Interestingly, the new trials can be conducted much effectively with help from a larger pharmaceutical partner with sufficient financial, technical, and regulatory expertise. Such a partnership would be very plausible for the bigger partner because BioSante already gathered the very costly and large safety data. Within this regard, Pfizer (NYSE:PFE) can serve as that bigger partner, which I discussed previously as Pfizer being a potential suitor for Antares Pharma. A medication treating female sexual dysfunction would complement Pfizer's blockbuster drug Viagra which is used to treat male sexual dysfunction. Indeed, Pfizer is interested in providing a medication for female sexual dysfunction as evidenced by their eight years of work and tests involving 3,000 women to see if sildenafil citrate improves sexual dysfunction in women. Furthermore, in 2005, Pfizer funded a survey which showed 63 per cent of women had sexual dysfunction and that testosterone and Viagra might be helpful. Attempts from Pfizer to treat female sexual dysfunction are not restricted to these two projects. In 2010 Pfizer looked beyond sildenafil in treating female sexual dysfunction, the active ingredient in Viagra, to a new potion, a selective neutral endopeptidase inhibitor. Results published in the British Journal of Pharmacology show that the chemical increased vaginal and clitoral blood flow. Either through a partnership with Pfizer or otherwise, the future of LibiGel looks promising; and any progress towards that blockbuster potential are clear catalysts for both BioSante and Antares Pharma.

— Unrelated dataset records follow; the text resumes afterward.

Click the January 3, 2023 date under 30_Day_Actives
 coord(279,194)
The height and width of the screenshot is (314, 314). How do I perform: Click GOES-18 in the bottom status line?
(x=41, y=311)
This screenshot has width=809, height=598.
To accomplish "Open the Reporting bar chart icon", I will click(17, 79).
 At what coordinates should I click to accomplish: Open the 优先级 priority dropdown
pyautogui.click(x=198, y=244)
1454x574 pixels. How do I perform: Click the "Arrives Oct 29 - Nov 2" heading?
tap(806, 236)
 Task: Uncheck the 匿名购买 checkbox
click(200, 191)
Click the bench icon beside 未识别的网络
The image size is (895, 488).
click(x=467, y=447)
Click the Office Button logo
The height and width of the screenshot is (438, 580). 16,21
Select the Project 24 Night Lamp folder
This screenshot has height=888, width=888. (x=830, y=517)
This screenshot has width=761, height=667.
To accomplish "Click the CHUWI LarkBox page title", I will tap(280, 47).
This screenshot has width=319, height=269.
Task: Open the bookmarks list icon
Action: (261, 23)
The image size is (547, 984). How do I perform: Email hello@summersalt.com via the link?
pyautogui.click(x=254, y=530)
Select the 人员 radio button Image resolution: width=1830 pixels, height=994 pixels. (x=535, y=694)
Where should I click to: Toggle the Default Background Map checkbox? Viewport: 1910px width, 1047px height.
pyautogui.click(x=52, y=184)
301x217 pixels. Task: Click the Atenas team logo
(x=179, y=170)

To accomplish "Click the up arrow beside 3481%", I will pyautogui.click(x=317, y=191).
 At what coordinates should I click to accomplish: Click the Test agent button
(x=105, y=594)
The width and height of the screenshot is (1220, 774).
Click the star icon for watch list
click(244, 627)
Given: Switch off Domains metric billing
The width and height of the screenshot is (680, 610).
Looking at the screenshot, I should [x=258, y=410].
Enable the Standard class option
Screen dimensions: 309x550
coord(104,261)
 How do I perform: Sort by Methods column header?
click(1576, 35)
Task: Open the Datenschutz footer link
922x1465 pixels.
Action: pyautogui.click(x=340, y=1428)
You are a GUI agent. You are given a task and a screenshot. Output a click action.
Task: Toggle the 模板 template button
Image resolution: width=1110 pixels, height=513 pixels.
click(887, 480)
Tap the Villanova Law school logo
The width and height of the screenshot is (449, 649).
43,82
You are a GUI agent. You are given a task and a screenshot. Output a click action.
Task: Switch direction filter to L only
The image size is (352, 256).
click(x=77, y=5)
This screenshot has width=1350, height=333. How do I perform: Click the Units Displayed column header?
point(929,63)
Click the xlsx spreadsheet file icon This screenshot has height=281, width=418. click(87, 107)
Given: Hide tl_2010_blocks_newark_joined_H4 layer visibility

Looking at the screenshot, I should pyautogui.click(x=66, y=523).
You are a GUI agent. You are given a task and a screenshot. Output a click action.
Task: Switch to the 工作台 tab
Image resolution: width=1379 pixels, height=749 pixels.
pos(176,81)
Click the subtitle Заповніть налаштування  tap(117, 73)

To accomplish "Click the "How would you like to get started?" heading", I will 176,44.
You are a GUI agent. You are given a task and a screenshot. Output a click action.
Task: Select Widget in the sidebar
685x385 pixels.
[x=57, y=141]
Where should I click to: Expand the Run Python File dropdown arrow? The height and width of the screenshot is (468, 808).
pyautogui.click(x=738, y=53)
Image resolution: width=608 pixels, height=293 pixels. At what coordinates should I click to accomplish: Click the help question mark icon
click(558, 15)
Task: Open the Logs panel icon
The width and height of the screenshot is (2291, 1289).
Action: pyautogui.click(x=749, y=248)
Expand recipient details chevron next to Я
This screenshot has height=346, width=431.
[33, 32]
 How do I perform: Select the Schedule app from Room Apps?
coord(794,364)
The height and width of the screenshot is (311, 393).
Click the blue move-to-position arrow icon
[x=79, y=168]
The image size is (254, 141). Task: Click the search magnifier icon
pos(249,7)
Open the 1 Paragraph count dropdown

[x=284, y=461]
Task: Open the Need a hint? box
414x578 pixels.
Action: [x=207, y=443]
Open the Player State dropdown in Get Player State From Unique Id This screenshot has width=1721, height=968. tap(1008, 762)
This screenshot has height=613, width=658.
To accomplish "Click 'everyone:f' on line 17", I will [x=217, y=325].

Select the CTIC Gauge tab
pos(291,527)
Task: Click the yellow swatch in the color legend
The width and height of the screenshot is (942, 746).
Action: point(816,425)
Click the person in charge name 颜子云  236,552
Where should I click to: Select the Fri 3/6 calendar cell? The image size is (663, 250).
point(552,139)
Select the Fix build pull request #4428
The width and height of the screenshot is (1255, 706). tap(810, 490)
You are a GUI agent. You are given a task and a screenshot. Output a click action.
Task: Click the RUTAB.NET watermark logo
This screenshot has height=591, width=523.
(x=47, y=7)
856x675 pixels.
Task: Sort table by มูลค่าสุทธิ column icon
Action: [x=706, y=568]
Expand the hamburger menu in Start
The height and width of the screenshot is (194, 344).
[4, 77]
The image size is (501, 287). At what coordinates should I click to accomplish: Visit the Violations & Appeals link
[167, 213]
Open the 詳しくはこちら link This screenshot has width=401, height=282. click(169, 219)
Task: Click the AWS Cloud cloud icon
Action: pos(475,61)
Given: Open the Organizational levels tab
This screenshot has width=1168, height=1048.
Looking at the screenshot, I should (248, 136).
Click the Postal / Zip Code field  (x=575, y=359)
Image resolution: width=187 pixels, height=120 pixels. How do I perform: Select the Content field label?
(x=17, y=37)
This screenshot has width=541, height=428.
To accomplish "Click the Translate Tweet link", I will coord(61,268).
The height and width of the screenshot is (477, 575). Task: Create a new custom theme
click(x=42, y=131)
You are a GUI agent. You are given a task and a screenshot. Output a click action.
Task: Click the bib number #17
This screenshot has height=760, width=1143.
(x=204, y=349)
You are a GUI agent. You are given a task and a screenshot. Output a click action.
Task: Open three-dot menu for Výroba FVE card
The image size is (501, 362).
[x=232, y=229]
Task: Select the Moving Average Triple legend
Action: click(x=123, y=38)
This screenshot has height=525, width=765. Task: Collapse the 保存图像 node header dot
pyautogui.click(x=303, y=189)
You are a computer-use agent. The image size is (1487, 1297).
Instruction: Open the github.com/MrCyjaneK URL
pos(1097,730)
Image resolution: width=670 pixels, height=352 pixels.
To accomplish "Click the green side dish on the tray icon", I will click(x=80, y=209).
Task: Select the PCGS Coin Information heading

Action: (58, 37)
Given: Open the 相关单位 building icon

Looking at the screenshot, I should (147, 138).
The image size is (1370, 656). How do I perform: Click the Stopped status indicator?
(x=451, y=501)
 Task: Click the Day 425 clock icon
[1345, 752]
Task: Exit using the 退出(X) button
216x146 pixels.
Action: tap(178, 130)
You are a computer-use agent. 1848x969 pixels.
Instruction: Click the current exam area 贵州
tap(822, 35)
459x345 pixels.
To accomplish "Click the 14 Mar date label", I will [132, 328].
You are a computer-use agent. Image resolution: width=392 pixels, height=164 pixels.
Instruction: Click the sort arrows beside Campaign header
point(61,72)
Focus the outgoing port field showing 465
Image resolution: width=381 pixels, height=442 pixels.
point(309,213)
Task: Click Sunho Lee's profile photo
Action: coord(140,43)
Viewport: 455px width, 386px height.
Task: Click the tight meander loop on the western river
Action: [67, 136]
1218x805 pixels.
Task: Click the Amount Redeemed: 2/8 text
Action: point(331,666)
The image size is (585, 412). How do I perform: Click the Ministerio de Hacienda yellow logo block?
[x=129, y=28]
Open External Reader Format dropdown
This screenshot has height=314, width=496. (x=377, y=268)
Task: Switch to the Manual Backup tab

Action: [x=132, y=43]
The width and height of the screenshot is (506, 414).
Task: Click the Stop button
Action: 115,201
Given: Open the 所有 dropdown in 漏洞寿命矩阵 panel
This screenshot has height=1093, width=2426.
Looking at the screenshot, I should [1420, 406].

Disclosure: I am long ATRS. I wrote this article myself, and it expresses my own opinions. I am not receiving compensation for it (other than from Seeking Alpha). I have no business relationship with any company whose stock is mentioned in this article. This article is intended for informational use only, and should not be construed as professional investment advice. They are my opinions only. Nothing in this article should be taken as a solicitation to purchase or sell securities. Trading stocks is risky -- always be sure to know and understand your risk tolerance. You can incur substantial financial losses in any trade or investment. Always do your own due diligence before buying and selling any stock, and/or consult with a licensed financial adviser.